FCA publishes first results of RDR thematic review: FCA has published the results of the first stage of its thematic review into RDR implementation. It found its sample of 50 firms had made significant progress, but also found areas where some could improve. The review found examples of firms that:

  • are not disclosing their charging structure in cash terms, but rather as a percentage fee or based on hourly rates, which consumers may find hard to quantify and makes it difficult for them to compare providers;
  • charge by instalments for advice on a single premium product, despite RDR having banned this practice;
  • represent themselves as independent but place almost all business with one platform or have a predetermined panel of products and would not practically be able to offer bespoke independent advice to all clients; or
  • do not disclose clearly the nature of restrictions on the advice they offer or what ongoing review services involve.

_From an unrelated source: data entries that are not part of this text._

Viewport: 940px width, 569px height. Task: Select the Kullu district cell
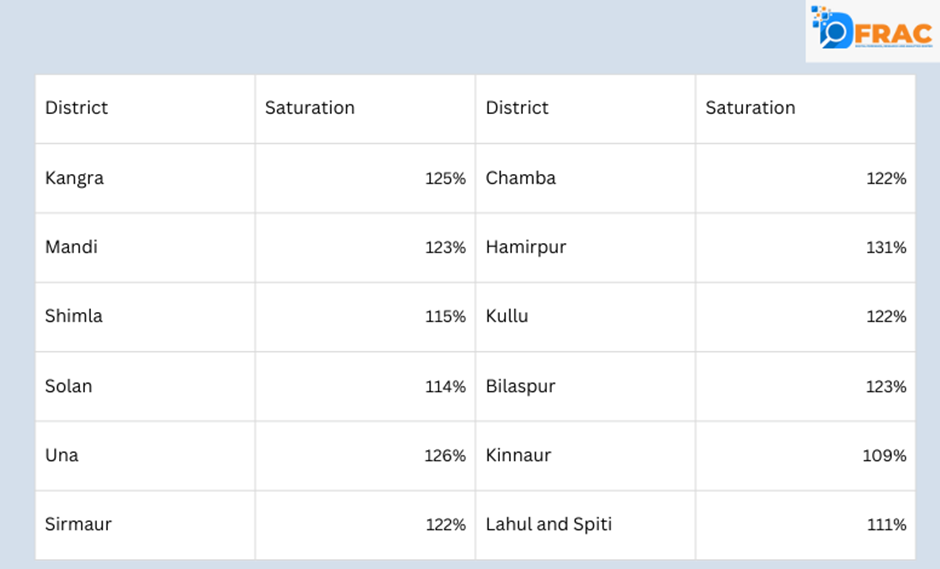click(x=507, y=316)
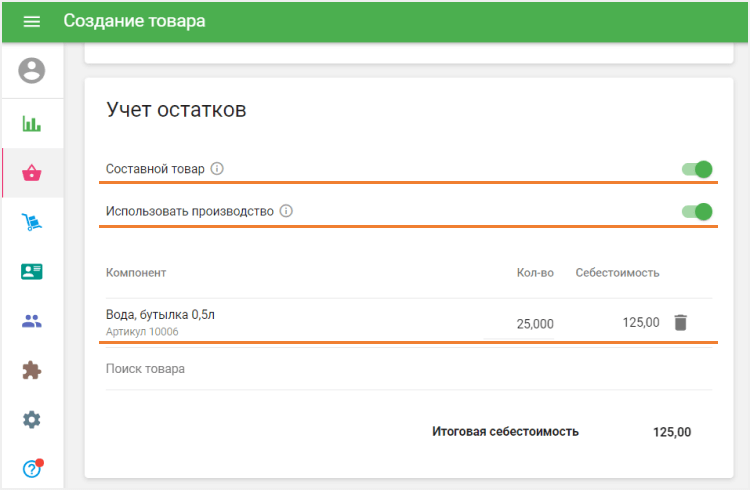This screenshot has width=750, height=490.
Task: Open the teal ID card icon
Action: 32,271
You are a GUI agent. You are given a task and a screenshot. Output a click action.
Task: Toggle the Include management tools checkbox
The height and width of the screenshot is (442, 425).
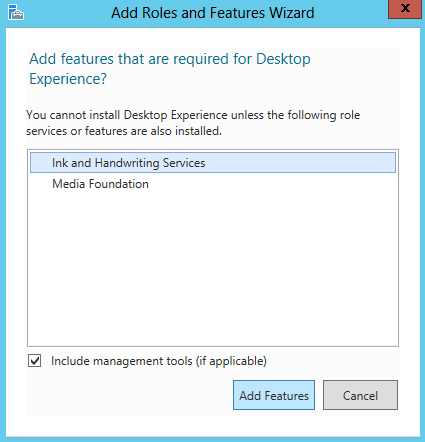pyautogui.click(x=35, y=361)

The review includes examples of good and poor practice, and is accompanied by research into how best to help consumers understand charges and services disclosures. The thematic review will continue in October with a wider sample of firms and the possibility of enforcement action against firms that have not acted on the feedback and best practice laid down by this first stage of the review. (Source: TR13/5 – How Firms are Implementing the RDR)

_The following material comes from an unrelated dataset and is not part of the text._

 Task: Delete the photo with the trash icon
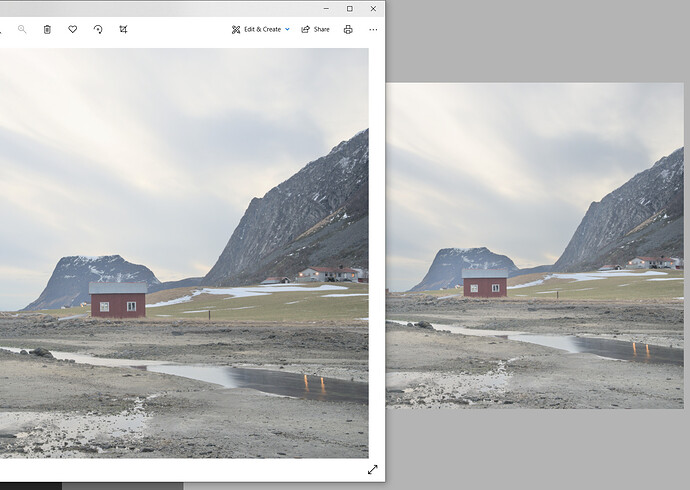tap(47, 30)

FCA publishes annual AML report: FCA has published its 2012/2013 annual AML report. The report summarises enforcement action and the findings of the thematic reviews of banks' management of high money laundering risk situations and banks' control of financial crime risks in trade finance. It then goes on to list the current trends and emerging risks that FCA is helping identify to produce the National Risk Assessment required by the Financial Action Task Force (FATF). These are:

  • e-money issuers;
  • cybercrime; 
  • money service businesses; 
  • digital currencies; and 
  • alternative banking platforms.

The report also announces forthcoming reviews of e-money and new payments methods, and follow-up work on high-risk politically exposed persons (PEP) as customers of smaller banks. FCA also published its first Financial Crime Newsletter, which summarises recent regulatory and enforcement developments. (Source: AML Annual Report 2012/2013)

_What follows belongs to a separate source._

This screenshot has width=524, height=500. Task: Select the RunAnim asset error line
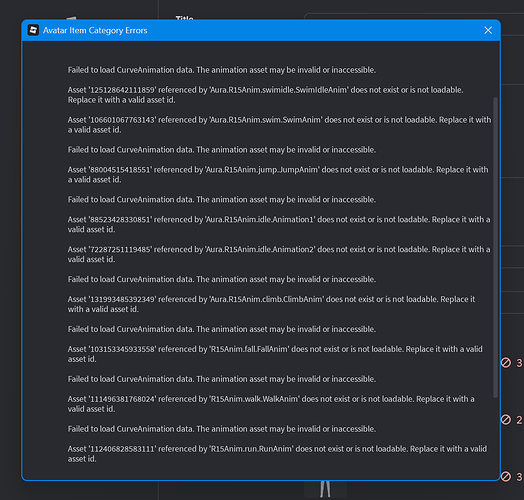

FCA makes new rules: FCA has made changes to the Handbook with the following instruments:

  • the Listing Rules (Alternative Investment Fund Managers Directive) (AIFMD) Instrument 2013: These changes to the Listing Rules took effect on 1 August and clarify the existing approach, for premium closed-end investment companies, in the light of AIFMD;
  • the Collective Investment Schemes Sourcebook (Amendment No 8) Instrument 2013: These changes took effect from 26 July and amend the Senior Management Arrangements Systems and Controls Sourcebook and the Collective Investment Schemes Source to clarify and improve the rules on disclosure for property authorised investment funds (PAIFs) and funds using certain descriptions in their names or objectives;
  • the Alternative Investment Fund Managers Regulations (Enforcement Guidance) Instrument 2013: These change the Glossary, Enforcement Guide and Decision Procedure and Penalties Manual (DEPP) from 26 July in respect of FCA's duty under the AIFMD to issue a number of statutory notices in various circumstances and provide relevant guidance.; 
  • the AIFMD (Private Placement and Registration Fees and Miscellaneous Directions) Instrument 2013: This instrument took effect from 26 July and amends the Fees and Supervision Manuals and the FUND Sourcebook in respect of primarily regulatory fees for certain entities which will fall within FCA's regulatory remit for the first time (registered alternative investment fund managers (AIFMs)) and AIFMs marketing alternative investment funds (AIFs) in the UK under national private placement. It also includes directions for AIFMs relating to reporting, marketing applications and notifications and; 
  • the AIFMD (No 2) Instrument 2013: FCA decided it needed to follow Treasury in implementing rules to cater for the AIFMD third country passporting rights, even though these will not take effect until 2015. FCA explains it did not have time to consult on these rules, as it had to follow Treasury Regulations, which were themselves published just before the AIFMD implementation date. FCA has inserted the new rules as chapter 12 of its new FUND sourcebook, to take effect from a date to be specified by the Commission under AIFMD; and 
  • Training and Competence Sourcebook (TC) (Qualifications Amendments No 9) Instrument 2013: This updates the list of qualifications in TC.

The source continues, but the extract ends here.